PDA

View Full Version : More work to maintain R@H using BOINC



PY 222
11-14-2005, 07:09 PM
This is not a beatdown but more of a :rant: on my part.

Ok, I am not sure if its Rosetta's client or the BOINC client (most likely BOINC) but it seems like I have spent more time babysitting 9 boxen on this project as compared to the 180 boxen on FaD.

I understand that R@H is still a new client and they have been very responsive in trying to resolve a few issues as quickly as they can but I am seriously scared of deploying so many servers on this project as I will be overwhelmed with the number of restarts that I'll need to make on so many boxens.

I hope that they'll be able to get all the problems resolved before Dec 16.

For those of you that were from FaD, are you all experiencing this?

Again,... this post is not meant as a flame towards the project, just an observation from a corporate pharmer.

black_civic55
11-14-2005, 07:17 PM
i just received my first frozen WU in like a month or so. So yea i guess there are still problems but they seem to have gone down a lot.

Bok
11-14-2005, 07:45 PM
These still on linux PY ?

I'm getting a few stopping after running CPU benchmarks still too.

How about I script something to check for the condition and auto-restart the client ?

Or someone else could do this before I get to it...

Bok

LAURENU2
11-14-2005, 08:22 PM
Yes this project is not a set and send out client like FAD was
And does suck up a lot more resources
I to have a few that get stuck and need a kick to get them going again:trash:

PY 222
11-14-2005, 08:22 PM
Yeap... all on Linux.

I've got one client that died over the weekend and I've just been able to get to it.

What I saw on the screen was "Client overcommitted" or something along those lines.

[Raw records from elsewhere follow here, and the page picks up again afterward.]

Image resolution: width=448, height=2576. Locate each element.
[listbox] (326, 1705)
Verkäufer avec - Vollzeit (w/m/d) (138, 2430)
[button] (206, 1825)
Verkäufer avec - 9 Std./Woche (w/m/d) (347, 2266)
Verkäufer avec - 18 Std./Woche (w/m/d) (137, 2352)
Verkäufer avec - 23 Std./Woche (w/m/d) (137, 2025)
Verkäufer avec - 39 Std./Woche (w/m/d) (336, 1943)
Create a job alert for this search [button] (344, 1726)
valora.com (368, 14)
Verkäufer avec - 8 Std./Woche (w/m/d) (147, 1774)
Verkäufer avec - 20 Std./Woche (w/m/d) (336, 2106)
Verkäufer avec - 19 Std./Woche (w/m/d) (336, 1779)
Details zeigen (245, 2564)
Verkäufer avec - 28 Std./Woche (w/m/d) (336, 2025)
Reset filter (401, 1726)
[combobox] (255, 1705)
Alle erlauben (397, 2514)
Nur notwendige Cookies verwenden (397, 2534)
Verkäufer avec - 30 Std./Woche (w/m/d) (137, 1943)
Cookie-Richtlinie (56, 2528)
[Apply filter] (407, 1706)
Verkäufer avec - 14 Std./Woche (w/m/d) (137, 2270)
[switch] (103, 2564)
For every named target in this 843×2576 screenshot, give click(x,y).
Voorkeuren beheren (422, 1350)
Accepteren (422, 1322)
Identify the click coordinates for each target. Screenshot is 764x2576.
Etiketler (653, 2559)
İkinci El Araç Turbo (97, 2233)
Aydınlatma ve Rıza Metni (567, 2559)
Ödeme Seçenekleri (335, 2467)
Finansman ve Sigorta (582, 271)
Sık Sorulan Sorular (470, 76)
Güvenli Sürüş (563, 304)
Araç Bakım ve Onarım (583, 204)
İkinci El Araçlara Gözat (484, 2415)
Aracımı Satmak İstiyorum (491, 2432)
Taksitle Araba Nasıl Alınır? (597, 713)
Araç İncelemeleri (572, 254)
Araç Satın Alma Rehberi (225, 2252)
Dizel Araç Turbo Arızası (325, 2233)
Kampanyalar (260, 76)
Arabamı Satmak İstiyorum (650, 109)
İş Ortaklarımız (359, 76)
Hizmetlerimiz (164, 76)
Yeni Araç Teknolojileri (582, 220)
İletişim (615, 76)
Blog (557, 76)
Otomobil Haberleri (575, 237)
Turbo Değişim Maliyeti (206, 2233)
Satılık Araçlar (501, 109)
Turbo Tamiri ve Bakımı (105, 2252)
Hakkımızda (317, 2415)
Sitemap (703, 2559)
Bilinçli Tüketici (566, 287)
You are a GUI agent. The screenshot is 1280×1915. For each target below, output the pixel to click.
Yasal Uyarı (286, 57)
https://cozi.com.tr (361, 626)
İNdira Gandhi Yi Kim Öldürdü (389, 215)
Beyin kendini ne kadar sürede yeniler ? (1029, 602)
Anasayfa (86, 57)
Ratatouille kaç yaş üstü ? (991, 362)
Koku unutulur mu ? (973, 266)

I killed the client and restart and it is now running fine.

Don't know what overcommitted means but it shouldn't have stopped the client. :(

Bok
11-14-2005, 08:28 PM
Hopefully we'll have optimized 5.3.1 clients in the next few weeks too, I think that will solve a lot of the problems on linux.

Bok

Angus
11-14-2005, 09:44 PM
The freezing Rosetta WUs happen on Windows boxes as well.

I'm pretty sure it's a Rosetta client issue, since the other ready-for-prime-time BOINC projects I've run don't seem to have the problem. All bets are off for the alpha and beta projects.

I think your overcommitted message is the BOINC scheduler getting too smart - if it adjusts the average crunch time up as the result of a longer than normal WU, it will think that the rest of the WUs in your queue have overcommitted the box (assigns the new avg crunch time to all WU in the queue), and will quit asking for new work. As you continue to work through the queue the overcommit status should go away.

The scheduler still needs work.

Bok
11-14-2005, 10:06 PM
Actually, the linux client never freezes a wu, that's a windows only problem (the 1% for many hours)..

Bok

PY 222
11-14-2005, 10:21 PM
I just hope that the latest BOINC client and their server upgrades will help ensure a stable project for us all.

The last thing I want is to restart my BOINC clients during lunch. :jester:

PCZ
11-15-2005, 04:32 AM
PY

You are right rosetta needs a lot more babysutting than FAD,
It is getting better thiugh,

To ease the pain of babysitting you can use task scheduler or cron depending on the OS.

Basically you restart boinc every 24 hrs.

ronbo54
11-15-2005, 09:33 AM
Windows only here running as a service. Yesterday I had 8000's at this time, today it is only in the 2000's. Still doing the work, just wasn't reporting in. Workload was set at 2 days. Is it now only going to automatically upload every 2 days? Wasn't the case for the last week.:confused:

n7vxj
11-15-2005, 09:44 AM
My linux box appears to be stopping after running benchmarks as well, and I have to restart it.On my windoz boxes I force an update a couple of times a day to get completed work sent in.

Bok
11-15-2005, 10:14 AM
I do that with windows too. There is a fix out there to allow the return_results_immediately though. I *think* it was with the trux clients too. IIRC, you just added the option in to the remote_hosts.cfg file. I'll try and find it again as it would help me too..

It might be worth testing with the 5.3.1 client albeit not totally optimized to see if it has the same problems. I'll set one that I compiled up off on a box and monitor it.

Bok

Angus
11-15-2005, 10:41 AM
The return_results_immediately requires a patched client. BOINC removed that functionality back around the 4.2x time. The trux Windows 5.3.1 client restores the functionality.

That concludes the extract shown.